Understatement aus dem Bregenzer Wald. So etwas wie einen Diwan sucht man in der österreichischen Manufaktur Moor & Moor hingegen vergeblich. Seit 2000 stellen die drei Mohr-Brüder Matratzen und Betten her.  Rein optisch das absolute Gegenstück zu den Vi-Spring-Betten. Während Letztere meist dick und hoch daherkommen, lautet bei Moor & Moor die Devise wohl eher Understatement. Die Matratzen sind dünn, die Holzgestelle schlicht. Lediglich zwölf Zentimeter sind die Elastoflex-Matratzen dick, der Kaltschaumkern wird dabei mit Hanffaser, Schurwolle und Baumwolle umhüllt. „Je dicker eine Matratze ist, desto weniger Einfluss hat der Lattenrost“, sagt dazu Andreas Mohr. Viel wichtiger als eine Matratze ist hingegen jenes Material, mit dem der Körper mehr oder weniger direkten Kontakt hat: die Matratzenauflage. „Die sollte nämlich aus einem Material sein, das einen hohen Quellwert hat, das heißt, dass Faser und Gewebe die Feuchtigkeit aufnehmen und sich das Material trotzdem trocken anfühlt. Das kann etwa Schurwolle – Baumwolle weniger“, sagt Mohr. Ab 2000 oder 3000 Euro geht es für eine Gesamtlösung – sprich Bett, Lattenrost, Matratze und Wollauflage – los.

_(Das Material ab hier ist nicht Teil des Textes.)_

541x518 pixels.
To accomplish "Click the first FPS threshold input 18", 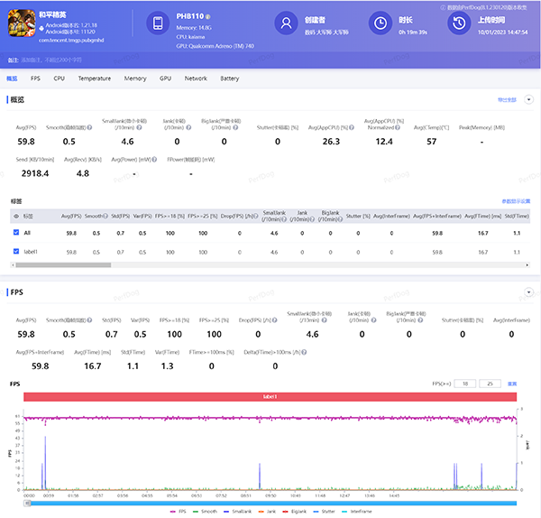I will coord(465,384).
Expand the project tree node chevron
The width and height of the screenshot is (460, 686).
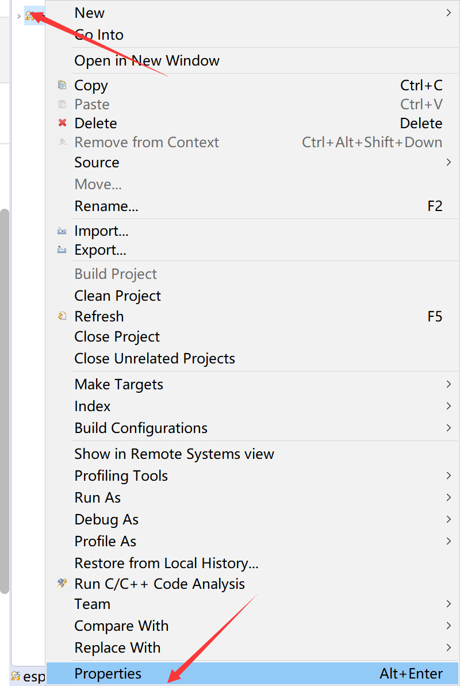(x=18, y=16)
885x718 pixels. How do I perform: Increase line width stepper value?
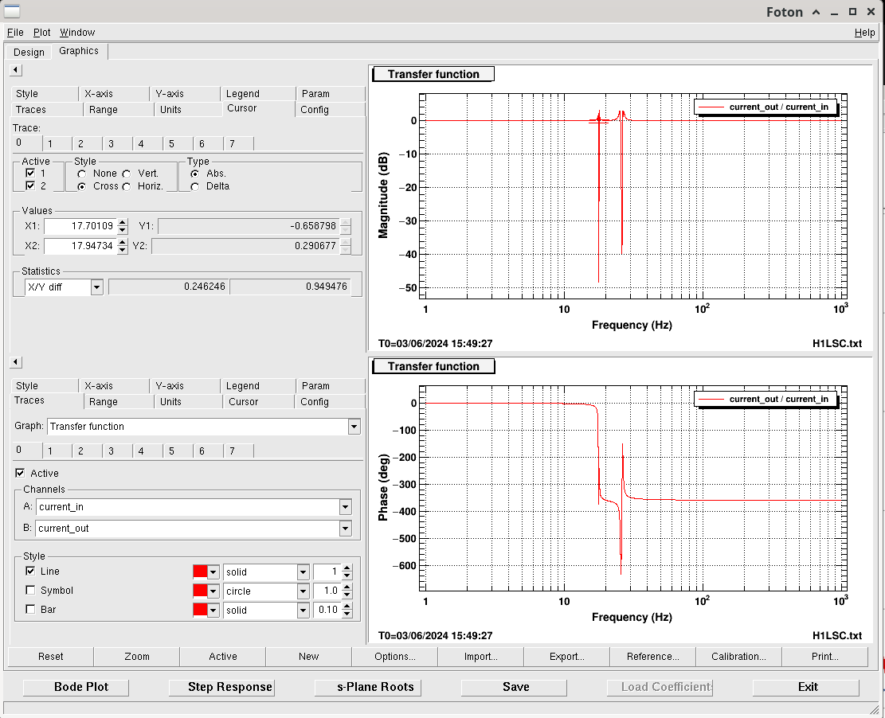pyautogui.click(x=347, y=568)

Ähnlich sind die Einstiegspreise beim niederösterreichischen Hersteller Wittmann. Möbel, die aus der Manufaktur in Etsdorf am Kamp kommen, unterstützen nicht nur das komfortable Sitzen, sondern auch das entspannte Liegen. Inmitten von Weingärten versucht man die traditionelle Handwerksqualität auch für flexible Individualisierung zu nutzen. Denn beim Schlafen ist jeder anders. Wer etwa lieber auf der Seite schläft, kann auch eine Ma-tratze bekommen, die ihn dabei unterstützt. Paolo Piva und Soda Designer sind für die Entwürfe der Bettenkollektion verantwortlich, zu der romantisch verspielte Exemplare genauso gehören wie geradlinige Formen. Doch auf das Unsichtbare, von außen zumindest, legt man in Etsdorf besonderes Augenmerk.

Auf den Lattenrost oder die Boxspringbasis dürfen sich, bevor der müde Mensch Position bezieht, Naturkautschuk-, Federkern- oder Taschenfederkernmatratzen betten. Und zwischen Mensch und Matratze kommen noch klimaregulierende Auflagen. Im Sommer Wildseide, die kühlt. Im Winter Merinowolle, die wärmt. Und damit es noch persönlicher wird, kann man sich sogar den eigenen Namen in das Matratzenetikett einsticken lassen.